Domain Adaptation: Learning Bounds and Algorithms

TL;DR

This paper introduces a new discrepancy distance tailored for domain adaptation, providing theoretical bounds and algorithms for minimizing it, with preliminary experiments showing its practical benefits.

Contribution

It proposes a novel discrepancy distance for domain adaptation, along with theoretical bounds and algorithms for minimizing it across various loss functions.

Findings

Discrepancy distance effectively measures distribution differences in domain adaptation.

Theoretical bounds relate discrepancy to generalization performance.

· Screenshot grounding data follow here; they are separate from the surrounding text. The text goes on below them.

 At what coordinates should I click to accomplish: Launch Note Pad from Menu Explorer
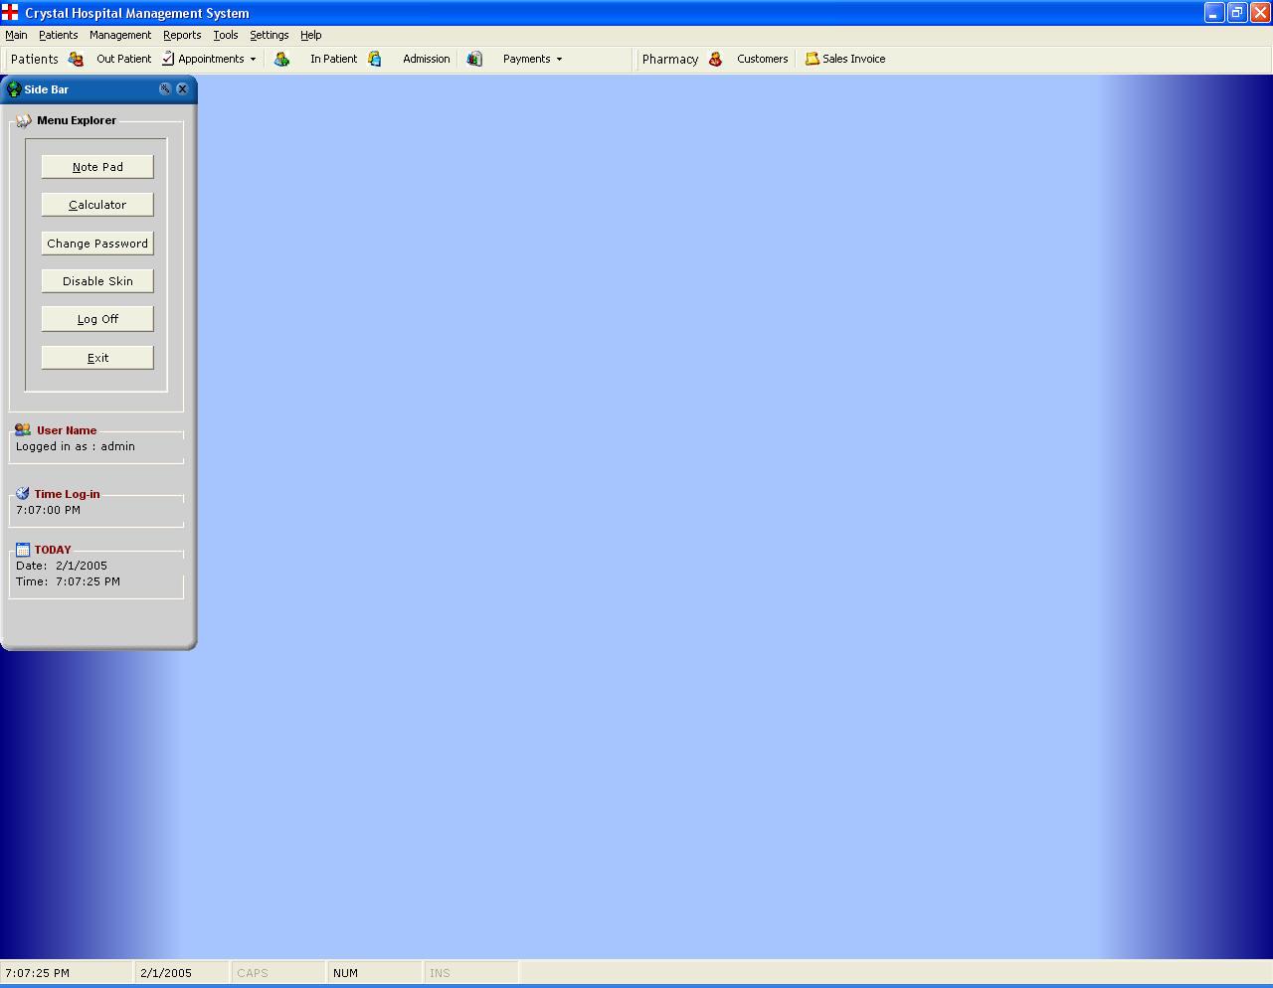point(97,167)
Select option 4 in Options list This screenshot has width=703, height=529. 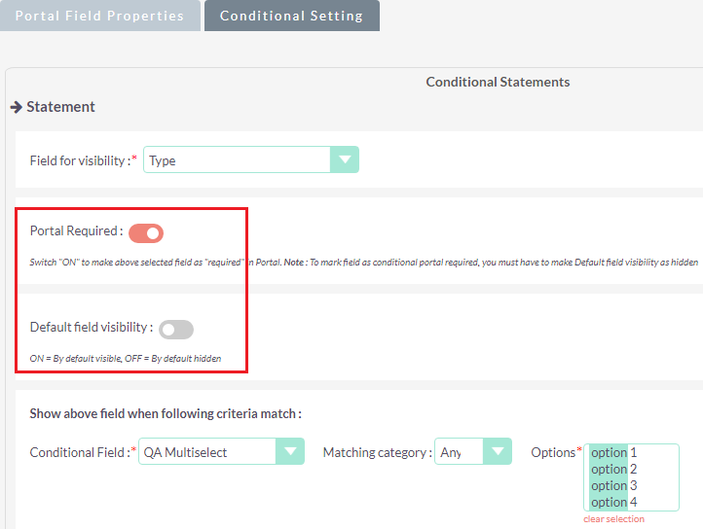pos(613,502)
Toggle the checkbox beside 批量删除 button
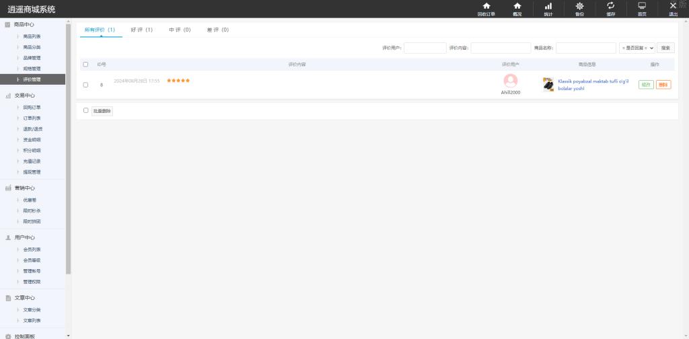The width and height of the screenshot is (689, 339). [85, 110]
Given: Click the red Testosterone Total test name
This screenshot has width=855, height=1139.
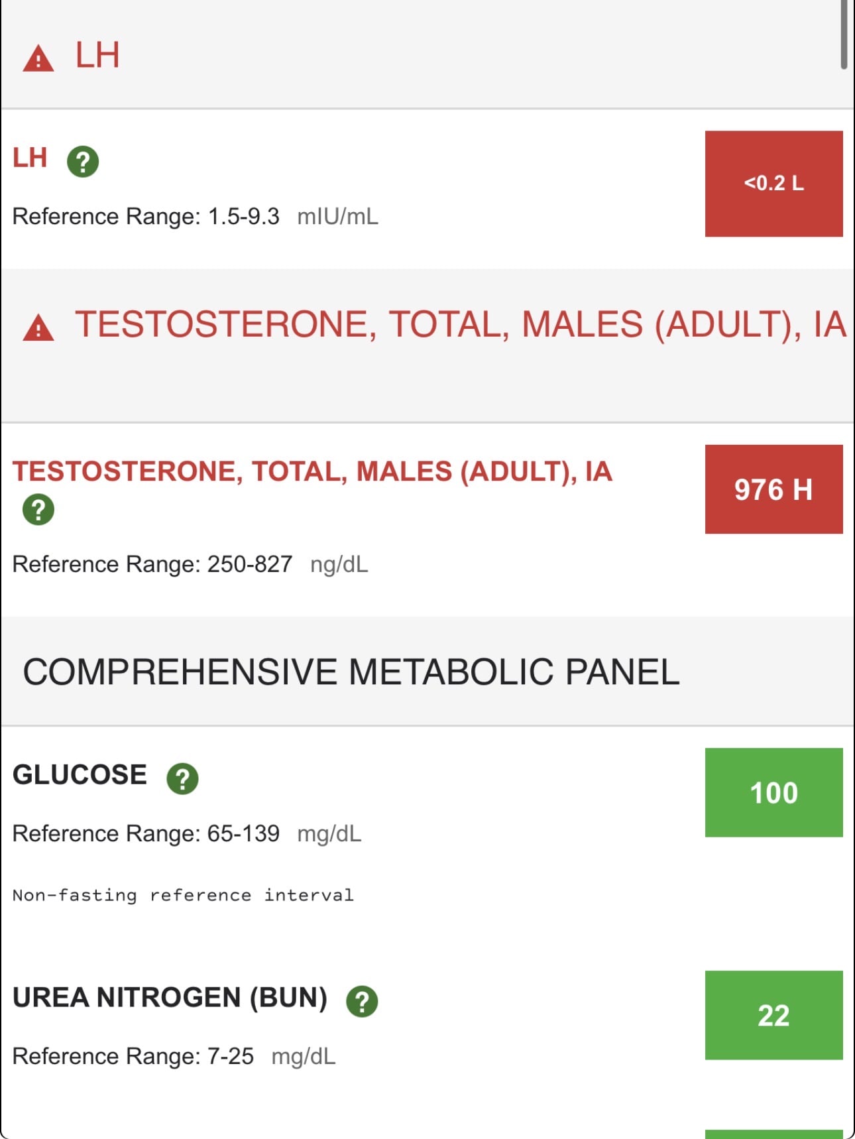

Algorithms for discrepancy minimization improve adaptation results in preliminary tests.

Abstract

This paper addresses the general problem of domain adaptation which arises in a variety of applications where the distribution of the labeled sample available somewhat differs from that of the test data. Building on previous work by Ben-David et al. (2007), we introduce a novel distance between distributions, discrepancy distance, that is tailored to adaptation problems with arbitrary loss functions. We give Rademacher complexity bounds for estimating the discrepancy distance from finite samples for different loss functions. Using this distance, we derive novel generalization bounds for domain adaptation for a wide family of loss functions. We also present a series of novel adaptation bounds for large classes of regularization-based algorithms, including support vector machines and kernel ridge regression based on the empirical discrepancy. This motivates our analysis of the problem of minimizing the empirical discrepancy for various loss functions for which we also give novel algorithms. We report the results of preliminary experiments that demonstrate the benefits of our discrepancy minimization algorithms for domain adaptation.